There is something nostalgic in such manoeuvres, only slightly alleviated by invigorating anachronisms of rebellion and independence through the ages. We get a jig that embraces snatches of I Fought the Law, for instance; dances, choreographed by Vicki Manderson, whose pelvic thrusts and salacious body grabbing recall the abandon of Lughnasa; and spirited versions of Whitney Houston, Van Morrison and Philip Chevron songs in between scenes of resistance against suppression and eviction.

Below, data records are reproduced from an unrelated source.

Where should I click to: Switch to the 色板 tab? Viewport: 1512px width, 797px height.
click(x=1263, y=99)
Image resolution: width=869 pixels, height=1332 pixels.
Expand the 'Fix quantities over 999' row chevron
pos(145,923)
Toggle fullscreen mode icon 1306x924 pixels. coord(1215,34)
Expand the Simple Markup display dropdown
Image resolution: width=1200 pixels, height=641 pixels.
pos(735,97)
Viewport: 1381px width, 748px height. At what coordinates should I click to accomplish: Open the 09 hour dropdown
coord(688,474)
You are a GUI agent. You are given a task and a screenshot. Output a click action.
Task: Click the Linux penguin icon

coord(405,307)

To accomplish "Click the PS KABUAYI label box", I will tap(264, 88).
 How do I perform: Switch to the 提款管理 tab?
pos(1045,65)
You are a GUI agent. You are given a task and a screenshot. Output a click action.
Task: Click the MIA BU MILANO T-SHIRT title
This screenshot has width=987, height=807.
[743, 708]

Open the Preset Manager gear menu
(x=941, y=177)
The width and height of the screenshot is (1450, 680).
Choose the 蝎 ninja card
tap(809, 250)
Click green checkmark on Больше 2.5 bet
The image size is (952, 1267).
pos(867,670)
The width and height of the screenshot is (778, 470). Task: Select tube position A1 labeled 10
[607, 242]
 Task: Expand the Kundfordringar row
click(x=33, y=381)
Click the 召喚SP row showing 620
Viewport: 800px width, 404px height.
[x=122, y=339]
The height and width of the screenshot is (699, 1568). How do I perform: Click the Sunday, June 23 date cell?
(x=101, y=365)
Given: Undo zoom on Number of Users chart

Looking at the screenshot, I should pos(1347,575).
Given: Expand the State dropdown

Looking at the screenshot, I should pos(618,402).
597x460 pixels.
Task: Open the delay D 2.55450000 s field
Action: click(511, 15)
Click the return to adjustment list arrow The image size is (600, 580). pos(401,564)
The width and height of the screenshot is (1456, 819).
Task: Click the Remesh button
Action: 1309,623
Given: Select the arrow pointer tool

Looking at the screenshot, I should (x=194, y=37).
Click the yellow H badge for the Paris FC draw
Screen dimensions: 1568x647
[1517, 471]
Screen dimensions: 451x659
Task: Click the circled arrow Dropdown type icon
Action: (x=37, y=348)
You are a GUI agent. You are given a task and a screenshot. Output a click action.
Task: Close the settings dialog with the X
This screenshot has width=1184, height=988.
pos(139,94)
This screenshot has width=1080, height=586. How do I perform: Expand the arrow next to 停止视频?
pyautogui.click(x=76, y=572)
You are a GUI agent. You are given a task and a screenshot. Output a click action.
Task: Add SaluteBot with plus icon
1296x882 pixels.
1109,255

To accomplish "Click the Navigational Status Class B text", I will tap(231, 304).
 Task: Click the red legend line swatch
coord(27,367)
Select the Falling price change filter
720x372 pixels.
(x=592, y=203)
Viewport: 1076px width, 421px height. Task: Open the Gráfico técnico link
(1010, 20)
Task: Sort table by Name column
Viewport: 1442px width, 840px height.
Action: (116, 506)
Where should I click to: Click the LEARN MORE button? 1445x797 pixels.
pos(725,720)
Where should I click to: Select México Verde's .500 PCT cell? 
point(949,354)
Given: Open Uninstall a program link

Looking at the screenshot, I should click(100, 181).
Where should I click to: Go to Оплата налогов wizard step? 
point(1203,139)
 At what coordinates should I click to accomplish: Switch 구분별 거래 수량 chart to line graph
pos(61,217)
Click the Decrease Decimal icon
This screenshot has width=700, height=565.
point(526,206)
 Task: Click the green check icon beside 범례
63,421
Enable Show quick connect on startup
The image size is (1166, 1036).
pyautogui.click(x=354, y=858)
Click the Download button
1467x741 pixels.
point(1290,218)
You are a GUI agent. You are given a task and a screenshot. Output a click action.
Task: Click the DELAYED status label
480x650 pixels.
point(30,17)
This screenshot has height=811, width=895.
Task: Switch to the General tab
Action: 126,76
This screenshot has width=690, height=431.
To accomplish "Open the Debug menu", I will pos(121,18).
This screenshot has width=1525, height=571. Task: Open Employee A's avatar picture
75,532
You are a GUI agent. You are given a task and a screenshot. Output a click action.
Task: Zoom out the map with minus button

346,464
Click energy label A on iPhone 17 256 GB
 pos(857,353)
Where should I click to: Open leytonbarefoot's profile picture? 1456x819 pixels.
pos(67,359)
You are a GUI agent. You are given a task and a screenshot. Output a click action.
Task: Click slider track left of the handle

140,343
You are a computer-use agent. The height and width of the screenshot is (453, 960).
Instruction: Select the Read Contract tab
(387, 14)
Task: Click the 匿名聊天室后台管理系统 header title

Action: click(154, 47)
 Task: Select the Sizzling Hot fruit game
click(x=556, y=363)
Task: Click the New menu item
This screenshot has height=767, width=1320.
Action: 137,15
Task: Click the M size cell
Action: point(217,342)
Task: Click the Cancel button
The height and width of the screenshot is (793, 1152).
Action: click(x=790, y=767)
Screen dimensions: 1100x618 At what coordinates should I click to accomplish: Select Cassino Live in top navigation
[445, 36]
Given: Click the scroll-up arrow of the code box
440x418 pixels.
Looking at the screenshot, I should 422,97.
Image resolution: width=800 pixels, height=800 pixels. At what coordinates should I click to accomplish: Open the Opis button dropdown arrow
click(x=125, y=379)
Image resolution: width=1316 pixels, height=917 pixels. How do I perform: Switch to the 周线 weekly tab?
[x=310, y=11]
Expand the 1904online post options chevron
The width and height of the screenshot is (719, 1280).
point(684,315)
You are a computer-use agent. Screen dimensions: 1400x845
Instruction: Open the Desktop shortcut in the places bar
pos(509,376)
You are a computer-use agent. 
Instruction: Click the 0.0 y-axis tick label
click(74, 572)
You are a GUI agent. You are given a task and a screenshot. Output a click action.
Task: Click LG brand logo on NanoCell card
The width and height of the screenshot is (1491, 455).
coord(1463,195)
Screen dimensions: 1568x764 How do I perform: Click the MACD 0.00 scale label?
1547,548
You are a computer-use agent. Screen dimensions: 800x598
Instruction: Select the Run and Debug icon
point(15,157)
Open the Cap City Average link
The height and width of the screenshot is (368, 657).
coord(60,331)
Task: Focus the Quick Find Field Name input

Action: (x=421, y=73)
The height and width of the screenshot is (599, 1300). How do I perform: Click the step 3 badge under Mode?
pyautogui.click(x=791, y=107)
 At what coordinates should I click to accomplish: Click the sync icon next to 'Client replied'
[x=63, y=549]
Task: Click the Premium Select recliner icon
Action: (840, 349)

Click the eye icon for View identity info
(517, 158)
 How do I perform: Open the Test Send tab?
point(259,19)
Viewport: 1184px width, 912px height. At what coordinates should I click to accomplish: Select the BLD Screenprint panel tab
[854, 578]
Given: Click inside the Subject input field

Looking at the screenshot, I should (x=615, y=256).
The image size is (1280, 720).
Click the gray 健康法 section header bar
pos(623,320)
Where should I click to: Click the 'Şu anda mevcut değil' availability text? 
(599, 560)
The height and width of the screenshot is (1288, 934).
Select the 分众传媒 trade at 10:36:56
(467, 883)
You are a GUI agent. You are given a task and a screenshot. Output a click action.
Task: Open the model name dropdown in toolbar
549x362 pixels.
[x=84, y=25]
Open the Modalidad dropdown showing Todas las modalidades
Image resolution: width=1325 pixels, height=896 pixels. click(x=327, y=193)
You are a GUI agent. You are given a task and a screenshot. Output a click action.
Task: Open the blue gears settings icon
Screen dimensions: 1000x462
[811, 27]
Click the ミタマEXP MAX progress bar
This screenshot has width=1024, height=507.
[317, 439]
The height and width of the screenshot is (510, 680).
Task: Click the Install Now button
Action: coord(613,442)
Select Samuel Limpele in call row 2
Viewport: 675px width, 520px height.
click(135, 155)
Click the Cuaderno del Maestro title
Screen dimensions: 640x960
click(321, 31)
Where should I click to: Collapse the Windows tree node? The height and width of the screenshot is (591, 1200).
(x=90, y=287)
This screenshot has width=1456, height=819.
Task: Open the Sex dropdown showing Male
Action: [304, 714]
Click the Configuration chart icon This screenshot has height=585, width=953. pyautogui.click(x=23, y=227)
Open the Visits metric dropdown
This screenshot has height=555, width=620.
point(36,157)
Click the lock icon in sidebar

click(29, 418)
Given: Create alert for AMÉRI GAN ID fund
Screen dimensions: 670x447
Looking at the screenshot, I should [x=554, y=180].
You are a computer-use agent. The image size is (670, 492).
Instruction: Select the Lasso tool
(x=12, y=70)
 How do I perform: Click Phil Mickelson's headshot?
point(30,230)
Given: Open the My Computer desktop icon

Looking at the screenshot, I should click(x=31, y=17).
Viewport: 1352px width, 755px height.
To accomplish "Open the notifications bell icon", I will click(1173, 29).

The ceilidh form dominates, allowing for some spellbinding songs from Lisa Lambe, as Jimmy's lost sweetheart, Oonagh, Ruth McGill as Tess (wearing Rosie the Riveter overalls) and, most striking of all, one beautifully lamenting number from Bríd Ní Neachtain, as Jimmy's mother, Alice, encased in gorgeous harmonies. But it also means that everyone, including Bosco Hogan's censorious priest and Donal O'Kelly's puritanical Blueshirt father, must come to the hall (unlike the Abbey, it won't come to them), making cultural clashes and competing ideas of nationhood harder to ration. One illustration of that confinement sees Gralton warned that a rabble-rousing speech will get him shot, to which he shrugs, "Well, then, let's dance." That, the show suggests, really is his cure for everything.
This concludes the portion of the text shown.